Montag, 16. April 2001

Befolgung der EU-Direktive von 1998 zurückgewiesen

Das Tauziehen zwischen der EU-Kommission und der Pariser Regierung um eine Öffnung des französischen Gasmarktes geht in eine neue Runde. Der französische Parlamentsminister Jean-Jack Queyranne bestätigte am Wochenende Zeitungsberichte, nach denen die Regierung die erforderliche Gesetzesvorlage bis 2002 nicht ins Parlament bringen wolle.

Nach einer EU-Direktive vom Juni 1998 sind die EU-Staaten verpflichtet, die heimischen Gasmärkte zu mindestens 20 Prozent zu öffnen. Damit würde in Frankreich die Stellung des staatlichen Monopolisten Gaz de France geschwächt. Die Pariser Regierung hatte sich bisher bereit gezeigt, das von der EU geforderte Minimum noch in dieser Legislaturperiode einzuführen. Die Sonntagszeitung "Journal du Dimanche" wertete die Rücknahme des Vorhabens als "Misserfolg" für Wirtschafts- und Finanzminister Laurent Fabius.

Für die Regierung sei nicht erkennbar, wie die im Parlament erforderliche Mehrheit bei Gaz de France zu Stande kommen solle, argumentierte Queyranne.
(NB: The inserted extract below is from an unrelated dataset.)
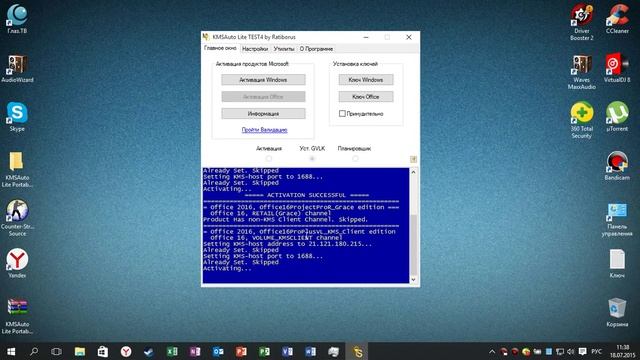Open the Bandicam desktop icon
Viewport: 640px width, 360px height.
pos(617,165)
Gegen die Beendigung des Monopols sind nicht nur die Gewerkschaften, sondern auch Teile der Pariser Linkskoalition. Frankreich lag schon mit dem Plan für eine 20-prozentige Öffnung des Gasmarktes am unteren Ende der EU-Staaten. Die Vergleichswerte liegen bei 67 Prozent für Spanien, 96 Prozent für Italien und hundert Prozent für Großbritannien und Deutschland.

In Brüssel war vor einer Woche bekannt geworden, dass die Pariser Regierung in letzter Minute ihrer Pflicht nachgekommen war, ihre Entscheidung über Gaz de France schriftlich zu begründen. Wenn die EU-Kommission sich mit der schriftlichen Stellungnahme nicht zufrieden gibt, kann sie vor den Europäischen Gerichtshof ziehen.